Despite the previous complaints about Browne, reported in 2015 and late 2017, he was not suspended as a volunteer until after gardaí opened an investigation into the abuse of the two 15-year-olds in May 2018.
The internal review was carried out by the organisation’s chief executive, John Byrne; his predecessor Peadar Ward; and an external figure, former Garda assistant commissioner Fintan Fanning.
It recommended that the organisation suspend any volunteer who is subject to an allegation and carry out a “prompt fact-finding investigation” as a preliminary response.
The organisation’s current policy states the immediate suspension of a member is permitted “where there is a risk to others,” a spokeswoman said.
In a letter to the organisation’s members on Tuesday evening, the Order of Malta said the review recommended it “reinforce” existing child protection policies, to ensure their importance is “clearly understood and followed by each member of the organisation”.

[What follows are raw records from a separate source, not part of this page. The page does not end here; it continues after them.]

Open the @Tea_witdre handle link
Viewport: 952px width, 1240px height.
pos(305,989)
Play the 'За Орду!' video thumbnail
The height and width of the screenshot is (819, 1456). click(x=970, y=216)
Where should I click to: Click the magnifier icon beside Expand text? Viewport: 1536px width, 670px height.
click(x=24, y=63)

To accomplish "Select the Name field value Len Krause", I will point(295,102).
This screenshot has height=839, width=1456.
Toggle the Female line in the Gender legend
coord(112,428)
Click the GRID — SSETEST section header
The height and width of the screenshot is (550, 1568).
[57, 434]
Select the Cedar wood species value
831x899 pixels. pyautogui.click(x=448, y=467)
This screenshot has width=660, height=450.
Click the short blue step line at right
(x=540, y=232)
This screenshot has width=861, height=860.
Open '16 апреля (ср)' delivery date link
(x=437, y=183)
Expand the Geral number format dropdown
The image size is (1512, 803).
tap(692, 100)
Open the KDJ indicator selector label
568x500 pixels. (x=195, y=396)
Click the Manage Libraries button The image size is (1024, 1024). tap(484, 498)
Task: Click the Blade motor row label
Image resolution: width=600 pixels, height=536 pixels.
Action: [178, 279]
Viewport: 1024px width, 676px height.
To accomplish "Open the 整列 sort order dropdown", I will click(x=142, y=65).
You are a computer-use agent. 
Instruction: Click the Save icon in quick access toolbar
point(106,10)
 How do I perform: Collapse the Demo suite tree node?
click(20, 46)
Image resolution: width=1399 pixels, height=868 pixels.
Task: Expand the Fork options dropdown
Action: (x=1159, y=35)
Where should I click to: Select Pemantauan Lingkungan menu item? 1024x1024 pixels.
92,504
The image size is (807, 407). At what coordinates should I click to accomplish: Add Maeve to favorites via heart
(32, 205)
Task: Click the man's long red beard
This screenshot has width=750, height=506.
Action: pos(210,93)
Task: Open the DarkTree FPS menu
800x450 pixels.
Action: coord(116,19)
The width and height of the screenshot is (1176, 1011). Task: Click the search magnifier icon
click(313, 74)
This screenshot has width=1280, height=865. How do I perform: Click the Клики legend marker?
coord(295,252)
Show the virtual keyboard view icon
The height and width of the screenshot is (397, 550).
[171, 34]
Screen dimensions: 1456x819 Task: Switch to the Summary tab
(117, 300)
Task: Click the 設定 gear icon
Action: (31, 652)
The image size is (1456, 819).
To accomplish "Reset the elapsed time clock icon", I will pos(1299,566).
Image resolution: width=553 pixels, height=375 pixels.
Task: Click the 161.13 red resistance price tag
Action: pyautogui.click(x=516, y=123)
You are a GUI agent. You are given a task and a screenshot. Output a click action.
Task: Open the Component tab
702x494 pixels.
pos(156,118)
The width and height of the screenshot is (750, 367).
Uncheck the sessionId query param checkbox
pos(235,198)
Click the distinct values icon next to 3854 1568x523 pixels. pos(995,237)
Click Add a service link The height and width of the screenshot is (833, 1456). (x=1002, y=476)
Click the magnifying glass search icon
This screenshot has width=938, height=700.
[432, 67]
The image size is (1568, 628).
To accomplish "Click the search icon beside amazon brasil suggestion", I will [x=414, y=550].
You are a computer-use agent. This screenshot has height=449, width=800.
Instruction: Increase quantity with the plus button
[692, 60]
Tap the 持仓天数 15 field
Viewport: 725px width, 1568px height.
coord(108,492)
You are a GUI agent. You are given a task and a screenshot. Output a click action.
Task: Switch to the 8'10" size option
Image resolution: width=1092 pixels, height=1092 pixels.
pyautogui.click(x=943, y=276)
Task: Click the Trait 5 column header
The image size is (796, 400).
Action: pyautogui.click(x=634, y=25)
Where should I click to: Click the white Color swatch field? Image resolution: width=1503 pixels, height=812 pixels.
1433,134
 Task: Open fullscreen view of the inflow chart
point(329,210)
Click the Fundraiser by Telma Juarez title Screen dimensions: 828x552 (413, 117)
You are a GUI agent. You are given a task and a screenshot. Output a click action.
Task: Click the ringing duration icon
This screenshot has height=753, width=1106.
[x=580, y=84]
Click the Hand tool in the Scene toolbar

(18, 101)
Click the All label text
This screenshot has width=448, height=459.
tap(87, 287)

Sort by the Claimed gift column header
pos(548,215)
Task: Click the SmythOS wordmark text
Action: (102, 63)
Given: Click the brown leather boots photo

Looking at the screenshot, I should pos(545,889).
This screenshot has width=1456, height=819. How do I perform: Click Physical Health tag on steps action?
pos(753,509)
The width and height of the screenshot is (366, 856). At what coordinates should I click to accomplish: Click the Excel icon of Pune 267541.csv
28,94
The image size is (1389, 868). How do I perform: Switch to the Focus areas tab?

The correspondence, seen by The Irish Times, said the review recommended the organisation “fortify definitive reporting lines to ensure compliance and appropriate safeguarding frameworks are up to date”.
The review said obligations on members to “speak up” across the organisation needed to be improved, as well as ongoing training enhanced.
It also said an external child protection expert should be appointed “to undertake a robust examination” of all the recommended changes, as well as to address “any other issues” they felt required attention. The expert should draw up a “final action plan” for the board on the child protection reforms, it said.
There were tensions over the status of the review prior to a decision by a senior figure appointed by the religious order’s headquarters in Rome, FJ McCarthy, to disband the Irish organisation’s board last November and replace it with an executive steering group.
One member of the board, Prof Declan Downey, told the Charities Regulator afterwards he was “no longer confident” that “grave matters” about the handling of sexual abuse complaints “will ever come to light”, following the decision to disband the board.
In a November 21st letter, Prof Downey said that despite previous requests, a copy of the review had not been shared with the board, but instead sent to officials of the order in Rome for scrutiny.
When asked if the review had been shared with the new executive steering group, a spokeswoman for the organisation said it had been “brought to the attention” of the group.